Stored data
============================================================
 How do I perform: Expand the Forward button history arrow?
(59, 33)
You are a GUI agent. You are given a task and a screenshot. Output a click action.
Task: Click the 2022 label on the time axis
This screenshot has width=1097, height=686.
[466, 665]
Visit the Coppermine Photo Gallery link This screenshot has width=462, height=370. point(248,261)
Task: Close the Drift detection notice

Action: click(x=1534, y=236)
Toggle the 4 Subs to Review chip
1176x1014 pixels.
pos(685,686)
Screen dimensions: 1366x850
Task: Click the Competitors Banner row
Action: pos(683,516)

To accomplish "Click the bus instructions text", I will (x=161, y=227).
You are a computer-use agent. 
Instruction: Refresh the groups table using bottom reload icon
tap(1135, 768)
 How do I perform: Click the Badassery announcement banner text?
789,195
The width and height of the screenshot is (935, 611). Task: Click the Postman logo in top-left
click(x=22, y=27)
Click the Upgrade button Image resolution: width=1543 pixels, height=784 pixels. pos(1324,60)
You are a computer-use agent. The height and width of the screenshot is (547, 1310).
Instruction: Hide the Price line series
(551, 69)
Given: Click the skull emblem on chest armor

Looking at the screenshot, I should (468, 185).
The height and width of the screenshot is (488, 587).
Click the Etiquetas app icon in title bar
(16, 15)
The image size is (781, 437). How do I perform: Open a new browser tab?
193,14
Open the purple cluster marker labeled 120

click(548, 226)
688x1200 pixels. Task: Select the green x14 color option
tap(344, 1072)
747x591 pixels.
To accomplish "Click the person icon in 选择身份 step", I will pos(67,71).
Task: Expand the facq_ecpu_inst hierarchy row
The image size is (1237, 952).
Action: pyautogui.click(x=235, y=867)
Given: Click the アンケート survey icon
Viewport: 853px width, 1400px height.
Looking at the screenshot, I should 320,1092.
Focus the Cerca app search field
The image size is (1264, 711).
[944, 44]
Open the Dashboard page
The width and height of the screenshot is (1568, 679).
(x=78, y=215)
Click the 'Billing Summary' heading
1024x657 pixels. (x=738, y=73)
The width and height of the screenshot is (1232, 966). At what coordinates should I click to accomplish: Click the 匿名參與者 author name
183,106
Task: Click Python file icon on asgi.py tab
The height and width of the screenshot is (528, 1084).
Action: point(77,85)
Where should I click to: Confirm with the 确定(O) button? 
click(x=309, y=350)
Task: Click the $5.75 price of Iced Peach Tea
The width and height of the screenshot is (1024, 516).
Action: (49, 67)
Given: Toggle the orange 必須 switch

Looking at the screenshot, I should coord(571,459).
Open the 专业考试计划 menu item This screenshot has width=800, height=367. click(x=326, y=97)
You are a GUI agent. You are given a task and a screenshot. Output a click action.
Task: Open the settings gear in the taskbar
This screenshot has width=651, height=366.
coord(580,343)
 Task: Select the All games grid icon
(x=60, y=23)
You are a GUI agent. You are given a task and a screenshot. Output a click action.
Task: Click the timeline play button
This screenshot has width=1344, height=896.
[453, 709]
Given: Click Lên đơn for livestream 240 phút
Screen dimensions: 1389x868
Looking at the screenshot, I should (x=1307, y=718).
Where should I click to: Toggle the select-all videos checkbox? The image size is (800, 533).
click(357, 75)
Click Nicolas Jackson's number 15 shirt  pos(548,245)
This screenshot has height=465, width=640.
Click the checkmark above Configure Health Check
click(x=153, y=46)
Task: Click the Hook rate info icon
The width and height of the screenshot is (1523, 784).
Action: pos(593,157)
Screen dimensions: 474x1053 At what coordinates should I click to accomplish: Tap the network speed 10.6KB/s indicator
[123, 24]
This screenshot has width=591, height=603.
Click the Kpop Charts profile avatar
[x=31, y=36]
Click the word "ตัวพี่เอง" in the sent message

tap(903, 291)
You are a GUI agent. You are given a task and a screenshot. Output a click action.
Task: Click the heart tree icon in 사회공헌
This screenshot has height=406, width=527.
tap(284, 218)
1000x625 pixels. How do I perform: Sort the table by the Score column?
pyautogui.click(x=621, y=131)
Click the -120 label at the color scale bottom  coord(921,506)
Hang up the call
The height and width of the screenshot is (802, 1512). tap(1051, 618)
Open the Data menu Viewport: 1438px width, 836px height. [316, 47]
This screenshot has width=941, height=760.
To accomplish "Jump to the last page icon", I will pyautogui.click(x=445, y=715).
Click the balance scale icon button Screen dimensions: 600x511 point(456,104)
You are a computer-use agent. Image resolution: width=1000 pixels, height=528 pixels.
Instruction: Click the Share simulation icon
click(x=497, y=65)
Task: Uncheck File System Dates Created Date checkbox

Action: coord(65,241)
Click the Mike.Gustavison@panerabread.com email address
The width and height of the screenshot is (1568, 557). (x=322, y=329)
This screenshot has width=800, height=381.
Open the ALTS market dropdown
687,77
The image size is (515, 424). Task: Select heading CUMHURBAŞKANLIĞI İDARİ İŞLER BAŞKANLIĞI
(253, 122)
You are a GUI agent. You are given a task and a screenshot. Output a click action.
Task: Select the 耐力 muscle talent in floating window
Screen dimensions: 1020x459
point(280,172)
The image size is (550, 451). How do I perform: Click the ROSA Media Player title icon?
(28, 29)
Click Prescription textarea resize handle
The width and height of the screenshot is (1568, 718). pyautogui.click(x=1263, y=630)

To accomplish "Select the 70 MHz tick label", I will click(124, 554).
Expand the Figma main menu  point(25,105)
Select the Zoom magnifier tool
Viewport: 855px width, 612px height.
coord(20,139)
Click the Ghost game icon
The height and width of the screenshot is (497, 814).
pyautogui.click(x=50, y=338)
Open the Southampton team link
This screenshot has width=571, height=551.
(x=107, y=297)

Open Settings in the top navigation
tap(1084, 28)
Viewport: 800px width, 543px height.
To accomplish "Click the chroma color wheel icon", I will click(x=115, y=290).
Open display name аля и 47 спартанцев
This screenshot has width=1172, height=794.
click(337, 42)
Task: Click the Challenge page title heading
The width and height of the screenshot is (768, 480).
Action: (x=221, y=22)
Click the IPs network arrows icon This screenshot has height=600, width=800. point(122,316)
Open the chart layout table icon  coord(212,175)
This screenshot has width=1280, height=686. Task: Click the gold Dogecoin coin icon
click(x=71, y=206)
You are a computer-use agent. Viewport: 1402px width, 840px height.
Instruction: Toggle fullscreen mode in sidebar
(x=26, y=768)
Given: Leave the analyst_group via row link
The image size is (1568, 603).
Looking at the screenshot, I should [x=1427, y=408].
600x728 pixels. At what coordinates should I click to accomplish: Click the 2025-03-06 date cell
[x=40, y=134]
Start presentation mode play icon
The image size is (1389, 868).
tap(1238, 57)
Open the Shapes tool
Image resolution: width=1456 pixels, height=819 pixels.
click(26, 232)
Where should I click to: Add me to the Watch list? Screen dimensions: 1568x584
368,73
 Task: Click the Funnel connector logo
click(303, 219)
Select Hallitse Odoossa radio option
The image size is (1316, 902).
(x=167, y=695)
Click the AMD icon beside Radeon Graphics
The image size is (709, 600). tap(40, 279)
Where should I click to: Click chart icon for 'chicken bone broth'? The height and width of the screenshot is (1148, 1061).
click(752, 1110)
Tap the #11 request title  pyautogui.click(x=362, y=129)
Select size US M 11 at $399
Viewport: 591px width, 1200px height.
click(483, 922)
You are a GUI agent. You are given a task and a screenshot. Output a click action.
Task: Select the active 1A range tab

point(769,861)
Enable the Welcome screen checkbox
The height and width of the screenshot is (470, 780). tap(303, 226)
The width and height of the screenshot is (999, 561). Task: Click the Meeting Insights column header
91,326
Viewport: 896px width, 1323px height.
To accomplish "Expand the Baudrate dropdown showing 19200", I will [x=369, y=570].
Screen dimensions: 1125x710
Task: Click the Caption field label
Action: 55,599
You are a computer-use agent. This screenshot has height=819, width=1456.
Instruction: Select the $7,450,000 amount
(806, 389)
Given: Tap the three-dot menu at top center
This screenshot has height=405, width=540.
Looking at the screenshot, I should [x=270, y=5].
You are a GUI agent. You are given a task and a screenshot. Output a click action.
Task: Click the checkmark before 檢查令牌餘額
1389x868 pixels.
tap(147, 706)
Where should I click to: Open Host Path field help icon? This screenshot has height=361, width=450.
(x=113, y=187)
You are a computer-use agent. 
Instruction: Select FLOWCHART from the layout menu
============================================================
#### [What the exercise asks]
Report how many lines above contain the string "link". Please write the number only.

#### [Exercise response]
3